(Dataset records)
-*-
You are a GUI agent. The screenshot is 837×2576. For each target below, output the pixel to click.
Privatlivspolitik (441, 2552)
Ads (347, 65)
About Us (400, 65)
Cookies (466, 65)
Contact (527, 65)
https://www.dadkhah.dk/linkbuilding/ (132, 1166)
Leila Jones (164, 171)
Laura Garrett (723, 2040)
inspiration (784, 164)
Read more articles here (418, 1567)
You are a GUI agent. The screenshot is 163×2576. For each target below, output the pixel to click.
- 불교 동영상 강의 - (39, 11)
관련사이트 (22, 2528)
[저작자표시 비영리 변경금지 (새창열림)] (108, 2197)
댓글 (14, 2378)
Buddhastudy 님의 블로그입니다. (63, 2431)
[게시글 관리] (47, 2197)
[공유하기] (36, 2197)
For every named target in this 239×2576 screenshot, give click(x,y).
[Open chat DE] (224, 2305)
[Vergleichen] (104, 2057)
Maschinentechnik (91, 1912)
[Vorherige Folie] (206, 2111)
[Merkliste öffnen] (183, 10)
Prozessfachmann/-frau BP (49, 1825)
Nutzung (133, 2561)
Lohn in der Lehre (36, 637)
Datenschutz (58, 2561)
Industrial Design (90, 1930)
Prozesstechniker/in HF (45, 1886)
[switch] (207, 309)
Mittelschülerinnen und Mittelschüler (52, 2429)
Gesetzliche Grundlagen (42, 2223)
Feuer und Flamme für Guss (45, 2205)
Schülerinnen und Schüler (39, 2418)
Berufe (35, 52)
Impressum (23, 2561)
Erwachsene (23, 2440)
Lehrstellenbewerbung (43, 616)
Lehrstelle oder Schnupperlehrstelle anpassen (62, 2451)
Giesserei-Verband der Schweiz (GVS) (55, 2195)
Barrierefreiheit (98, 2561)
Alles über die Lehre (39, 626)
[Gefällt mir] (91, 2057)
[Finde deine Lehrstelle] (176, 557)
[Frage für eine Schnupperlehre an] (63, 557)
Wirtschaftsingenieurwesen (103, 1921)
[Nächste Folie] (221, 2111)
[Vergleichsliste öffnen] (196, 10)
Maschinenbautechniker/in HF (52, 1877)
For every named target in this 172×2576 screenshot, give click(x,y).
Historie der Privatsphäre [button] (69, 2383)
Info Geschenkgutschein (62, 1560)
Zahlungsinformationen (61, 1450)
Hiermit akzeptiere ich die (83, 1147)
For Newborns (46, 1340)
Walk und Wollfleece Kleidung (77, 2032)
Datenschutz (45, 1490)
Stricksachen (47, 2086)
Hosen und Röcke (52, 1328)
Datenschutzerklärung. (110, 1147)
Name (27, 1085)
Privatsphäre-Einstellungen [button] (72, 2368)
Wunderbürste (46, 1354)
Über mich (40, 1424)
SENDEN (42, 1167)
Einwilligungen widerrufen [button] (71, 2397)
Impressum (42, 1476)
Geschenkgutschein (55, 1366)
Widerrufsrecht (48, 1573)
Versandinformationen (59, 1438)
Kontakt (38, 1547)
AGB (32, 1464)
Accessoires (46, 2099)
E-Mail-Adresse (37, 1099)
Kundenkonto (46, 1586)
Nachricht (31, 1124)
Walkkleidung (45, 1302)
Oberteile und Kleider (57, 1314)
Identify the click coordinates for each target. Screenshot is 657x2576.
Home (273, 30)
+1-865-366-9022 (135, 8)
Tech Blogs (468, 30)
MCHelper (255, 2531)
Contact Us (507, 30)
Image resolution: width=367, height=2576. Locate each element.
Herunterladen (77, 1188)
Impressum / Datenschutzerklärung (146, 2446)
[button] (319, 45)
-*-
Using the records above, gather all lines where the string "output" is present.

> [FINISHED TASK]
You are a GUI agent. The screenshot is 837×2576. For each target below, output the pixel to click.
You are a GUI agent. The screenshot is 163×2576. For each target below, output the pixel to click.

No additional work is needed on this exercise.